5. De beoordeling van het beroep
5.1 Ter beoordeling staat of verweerder terecht het verzoek van appellante om subsidietoekenning op grond van de regeling heeft afgewezen. Het College beantwoordt deze vraag bevestigend en overweegt dienaangaande het volgende.
5.2 Uit de stukken komt naar voren dat appellante binnen haar organisatie een nieuw informatiseringsysteem wil invoeren, waarbij tussen de diverse programma's die reeds binnen de organisatie worden gebruikt, informatie-uitwisseling mogelijk wordt, en waarbij tevens toepassingsmogelijkheden op het gebied van het gebruik van internet, digitale archivering en thuiswerk meegenomen worden.

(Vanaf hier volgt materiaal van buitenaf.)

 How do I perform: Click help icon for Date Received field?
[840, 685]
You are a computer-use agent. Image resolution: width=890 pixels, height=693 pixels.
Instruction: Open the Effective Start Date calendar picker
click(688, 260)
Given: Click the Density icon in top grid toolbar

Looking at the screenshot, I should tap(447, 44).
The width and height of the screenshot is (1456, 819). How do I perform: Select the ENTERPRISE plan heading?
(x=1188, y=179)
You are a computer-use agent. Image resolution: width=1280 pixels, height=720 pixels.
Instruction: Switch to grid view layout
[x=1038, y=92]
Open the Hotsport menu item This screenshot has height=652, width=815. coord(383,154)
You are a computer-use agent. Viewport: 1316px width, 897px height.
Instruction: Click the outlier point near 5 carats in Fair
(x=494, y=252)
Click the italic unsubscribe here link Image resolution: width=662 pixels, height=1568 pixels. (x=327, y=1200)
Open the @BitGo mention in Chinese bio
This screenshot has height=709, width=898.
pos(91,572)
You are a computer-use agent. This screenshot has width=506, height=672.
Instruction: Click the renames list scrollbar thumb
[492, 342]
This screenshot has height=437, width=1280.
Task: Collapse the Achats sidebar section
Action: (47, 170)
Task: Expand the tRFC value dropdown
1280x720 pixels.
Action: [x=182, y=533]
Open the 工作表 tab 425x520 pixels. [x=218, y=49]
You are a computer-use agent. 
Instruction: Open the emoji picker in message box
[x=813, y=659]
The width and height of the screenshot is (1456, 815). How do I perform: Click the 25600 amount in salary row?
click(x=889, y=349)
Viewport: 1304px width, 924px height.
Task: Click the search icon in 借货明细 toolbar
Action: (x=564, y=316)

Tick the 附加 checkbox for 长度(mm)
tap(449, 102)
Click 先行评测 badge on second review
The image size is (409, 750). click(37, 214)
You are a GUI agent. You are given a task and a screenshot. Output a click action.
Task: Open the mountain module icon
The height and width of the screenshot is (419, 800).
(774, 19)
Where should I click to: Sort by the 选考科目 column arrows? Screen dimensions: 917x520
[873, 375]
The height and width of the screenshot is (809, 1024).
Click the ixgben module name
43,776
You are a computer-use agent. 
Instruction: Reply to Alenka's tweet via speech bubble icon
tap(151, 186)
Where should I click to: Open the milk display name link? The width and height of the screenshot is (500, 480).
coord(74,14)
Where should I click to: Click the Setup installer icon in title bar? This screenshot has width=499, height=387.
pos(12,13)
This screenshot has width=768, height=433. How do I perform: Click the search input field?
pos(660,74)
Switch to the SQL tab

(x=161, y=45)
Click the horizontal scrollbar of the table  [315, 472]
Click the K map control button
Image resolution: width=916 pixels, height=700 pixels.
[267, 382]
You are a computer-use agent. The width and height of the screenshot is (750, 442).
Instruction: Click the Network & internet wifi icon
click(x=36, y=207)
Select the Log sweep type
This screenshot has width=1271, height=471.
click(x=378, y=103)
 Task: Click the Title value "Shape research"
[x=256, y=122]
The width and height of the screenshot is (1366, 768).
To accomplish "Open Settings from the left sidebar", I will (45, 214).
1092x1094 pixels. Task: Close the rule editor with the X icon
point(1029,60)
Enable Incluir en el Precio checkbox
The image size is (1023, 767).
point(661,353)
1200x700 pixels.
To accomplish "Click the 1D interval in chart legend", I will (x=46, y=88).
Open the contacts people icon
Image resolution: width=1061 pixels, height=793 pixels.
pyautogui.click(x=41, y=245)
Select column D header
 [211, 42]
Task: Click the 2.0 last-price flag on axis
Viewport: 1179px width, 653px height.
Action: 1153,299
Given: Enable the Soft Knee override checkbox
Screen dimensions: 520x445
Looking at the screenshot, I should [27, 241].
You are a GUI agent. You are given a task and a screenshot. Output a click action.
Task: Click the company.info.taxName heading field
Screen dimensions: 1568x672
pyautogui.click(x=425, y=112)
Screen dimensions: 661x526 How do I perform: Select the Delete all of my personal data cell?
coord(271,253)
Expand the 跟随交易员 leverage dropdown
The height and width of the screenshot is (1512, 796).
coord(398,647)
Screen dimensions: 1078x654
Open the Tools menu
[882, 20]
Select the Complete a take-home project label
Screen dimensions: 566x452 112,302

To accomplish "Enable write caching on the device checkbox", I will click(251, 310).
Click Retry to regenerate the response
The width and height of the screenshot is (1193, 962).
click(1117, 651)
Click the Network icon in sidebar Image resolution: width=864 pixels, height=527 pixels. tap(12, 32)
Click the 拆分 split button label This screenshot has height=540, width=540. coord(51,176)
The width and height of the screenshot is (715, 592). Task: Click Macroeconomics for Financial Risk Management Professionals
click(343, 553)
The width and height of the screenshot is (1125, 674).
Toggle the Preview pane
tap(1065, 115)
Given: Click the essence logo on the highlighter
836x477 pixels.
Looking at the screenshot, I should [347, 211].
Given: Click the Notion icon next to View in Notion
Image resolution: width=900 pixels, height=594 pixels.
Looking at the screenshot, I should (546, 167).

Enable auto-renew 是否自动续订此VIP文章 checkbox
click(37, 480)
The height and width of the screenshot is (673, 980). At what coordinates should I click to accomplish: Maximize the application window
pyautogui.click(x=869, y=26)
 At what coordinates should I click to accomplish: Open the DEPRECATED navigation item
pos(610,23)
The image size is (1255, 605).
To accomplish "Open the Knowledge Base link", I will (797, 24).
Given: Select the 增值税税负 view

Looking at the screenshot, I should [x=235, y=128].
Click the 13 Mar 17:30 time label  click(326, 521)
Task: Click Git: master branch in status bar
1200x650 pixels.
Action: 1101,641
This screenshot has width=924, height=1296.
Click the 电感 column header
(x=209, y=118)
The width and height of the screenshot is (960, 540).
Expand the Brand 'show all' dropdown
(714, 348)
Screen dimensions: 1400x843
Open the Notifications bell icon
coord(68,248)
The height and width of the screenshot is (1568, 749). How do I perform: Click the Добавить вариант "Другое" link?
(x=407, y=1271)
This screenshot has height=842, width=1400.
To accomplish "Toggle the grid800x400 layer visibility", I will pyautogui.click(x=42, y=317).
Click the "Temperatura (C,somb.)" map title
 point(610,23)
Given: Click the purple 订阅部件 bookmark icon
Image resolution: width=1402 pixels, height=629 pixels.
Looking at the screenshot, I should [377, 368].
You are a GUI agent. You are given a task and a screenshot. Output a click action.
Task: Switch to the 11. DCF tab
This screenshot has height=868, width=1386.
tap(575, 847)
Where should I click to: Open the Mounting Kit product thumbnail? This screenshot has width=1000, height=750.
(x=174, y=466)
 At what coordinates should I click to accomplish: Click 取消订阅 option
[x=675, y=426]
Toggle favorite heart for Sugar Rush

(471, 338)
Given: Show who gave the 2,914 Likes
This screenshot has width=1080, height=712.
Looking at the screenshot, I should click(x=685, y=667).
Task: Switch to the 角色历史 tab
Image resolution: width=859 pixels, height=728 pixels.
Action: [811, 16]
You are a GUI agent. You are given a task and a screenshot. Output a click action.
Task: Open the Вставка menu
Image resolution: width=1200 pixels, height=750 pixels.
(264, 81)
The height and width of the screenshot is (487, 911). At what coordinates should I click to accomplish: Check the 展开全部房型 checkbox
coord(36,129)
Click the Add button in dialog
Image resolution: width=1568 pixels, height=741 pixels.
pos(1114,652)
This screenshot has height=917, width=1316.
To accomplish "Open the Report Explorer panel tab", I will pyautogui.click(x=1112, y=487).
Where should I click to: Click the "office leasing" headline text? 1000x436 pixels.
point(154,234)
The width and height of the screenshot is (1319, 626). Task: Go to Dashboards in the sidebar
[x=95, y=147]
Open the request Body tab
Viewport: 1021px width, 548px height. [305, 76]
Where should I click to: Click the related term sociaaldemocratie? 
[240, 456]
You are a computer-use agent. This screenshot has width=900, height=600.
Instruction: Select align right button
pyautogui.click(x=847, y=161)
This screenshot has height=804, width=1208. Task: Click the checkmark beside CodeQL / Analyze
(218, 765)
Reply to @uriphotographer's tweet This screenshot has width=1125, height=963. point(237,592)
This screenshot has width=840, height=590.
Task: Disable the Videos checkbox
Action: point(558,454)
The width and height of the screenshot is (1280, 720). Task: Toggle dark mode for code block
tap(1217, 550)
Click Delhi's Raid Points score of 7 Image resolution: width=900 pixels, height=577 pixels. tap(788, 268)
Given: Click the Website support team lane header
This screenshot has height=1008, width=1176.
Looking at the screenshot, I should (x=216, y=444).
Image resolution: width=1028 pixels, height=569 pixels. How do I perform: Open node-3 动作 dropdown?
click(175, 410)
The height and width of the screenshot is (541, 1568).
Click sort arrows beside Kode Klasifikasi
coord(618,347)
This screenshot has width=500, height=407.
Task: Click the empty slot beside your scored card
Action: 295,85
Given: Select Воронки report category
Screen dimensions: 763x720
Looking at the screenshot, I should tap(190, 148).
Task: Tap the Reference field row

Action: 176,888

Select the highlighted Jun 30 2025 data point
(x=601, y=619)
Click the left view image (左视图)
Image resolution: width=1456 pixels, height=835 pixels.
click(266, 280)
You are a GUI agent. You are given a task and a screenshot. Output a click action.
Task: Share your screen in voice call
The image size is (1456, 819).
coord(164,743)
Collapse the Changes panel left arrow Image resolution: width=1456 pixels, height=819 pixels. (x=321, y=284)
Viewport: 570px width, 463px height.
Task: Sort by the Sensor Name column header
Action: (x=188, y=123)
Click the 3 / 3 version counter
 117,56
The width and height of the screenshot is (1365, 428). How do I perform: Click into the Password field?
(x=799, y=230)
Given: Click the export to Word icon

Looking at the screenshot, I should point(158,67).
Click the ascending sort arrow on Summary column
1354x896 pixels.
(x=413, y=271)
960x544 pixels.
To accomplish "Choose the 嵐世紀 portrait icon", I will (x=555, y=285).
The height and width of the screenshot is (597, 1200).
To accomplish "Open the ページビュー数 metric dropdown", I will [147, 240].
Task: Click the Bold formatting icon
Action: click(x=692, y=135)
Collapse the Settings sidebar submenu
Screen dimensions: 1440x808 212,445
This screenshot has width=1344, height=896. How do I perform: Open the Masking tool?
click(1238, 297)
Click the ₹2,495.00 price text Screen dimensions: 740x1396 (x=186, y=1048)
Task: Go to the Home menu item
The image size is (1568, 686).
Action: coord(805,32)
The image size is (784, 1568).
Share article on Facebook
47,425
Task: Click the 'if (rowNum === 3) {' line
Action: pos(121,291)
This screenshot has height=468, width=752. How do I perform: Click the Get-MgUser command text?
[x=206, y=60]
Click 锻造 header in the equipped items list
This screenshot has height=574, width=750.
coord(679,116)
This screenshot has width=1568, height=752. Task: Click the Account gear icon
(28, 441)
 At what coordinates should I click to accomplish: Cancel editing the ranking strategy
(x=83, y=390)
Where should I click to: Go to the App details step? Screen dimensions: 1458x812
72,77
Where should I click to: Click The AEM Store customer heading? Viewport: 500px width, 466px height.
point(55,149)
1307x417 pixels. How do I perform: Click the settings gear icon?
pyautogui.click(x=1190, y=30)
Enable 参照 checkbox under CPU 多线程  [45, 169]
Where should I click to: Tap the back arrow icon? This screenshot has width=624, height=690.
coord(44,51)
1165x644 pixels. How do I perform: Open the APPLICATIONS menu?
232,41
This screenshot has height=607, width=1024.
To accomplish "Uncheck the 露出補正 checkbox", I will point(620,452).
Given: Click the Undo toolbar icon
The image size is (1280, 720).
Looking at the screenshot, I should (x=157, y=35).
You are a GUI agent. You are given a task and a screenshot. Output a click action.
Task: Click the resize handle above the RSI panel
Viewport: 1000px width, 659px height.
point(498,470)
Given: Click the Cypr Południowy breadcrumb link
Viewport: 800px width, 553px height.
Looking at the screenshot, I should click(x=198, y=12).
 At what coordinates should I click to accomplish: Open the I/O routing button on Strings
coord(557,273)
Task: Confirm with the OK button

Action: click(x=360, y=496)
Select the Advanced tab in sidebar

5.3 Het College is van oordeel dat uit de stukken en de door appellante aan verweerder gegeven toelichting niet duidelijk wordt welke technologische vernieuwing zij precies wil invoeren. Zonder dat appellante exacte technische specificaties behoeft te geven, moet wel duidelijk zijn om welke reeds op de markt aanwezige technologie het gaat, om uit te kunnen maken of daadwerkelijk sprake is van technologische ontwikkeling in de zin van de regeling.
Verweerder heeft zich op goede gronden op het standpunt gesteld dat een haalbaarheidsproject in de zin van de regeling is gericht op de ondernemer die in principe al een keuze heeft gemaakt voor een bepaalde technologische vernieuwing, doch eerst wil laten onderzoeken of die vernieuwing verantwoord is. Terecht heeft verweerder geconcludeerd dat het project van appellante, zoals zij dat heeft beschreven en toegelicht, niet een dergelijk gemaakte keuze bevat. Derhalve is het verzoek om subsidie terecht afgewezen.
5.4 Dit leidt tot de slotsom dat het beroep ongegrond moet worden verklaard.
5.5 Het College acht geen termen aanwezig voor een proceskostenveroordeling.
6. De beslissing
Het College verklaart het beroep ongegrond.
Aldus gewezen door mr. J.A. Hagen, in tegenwoordigheid van mr. L. van Duuren als griffier, en uitgesproken in het openbaar op 14 maart 2006.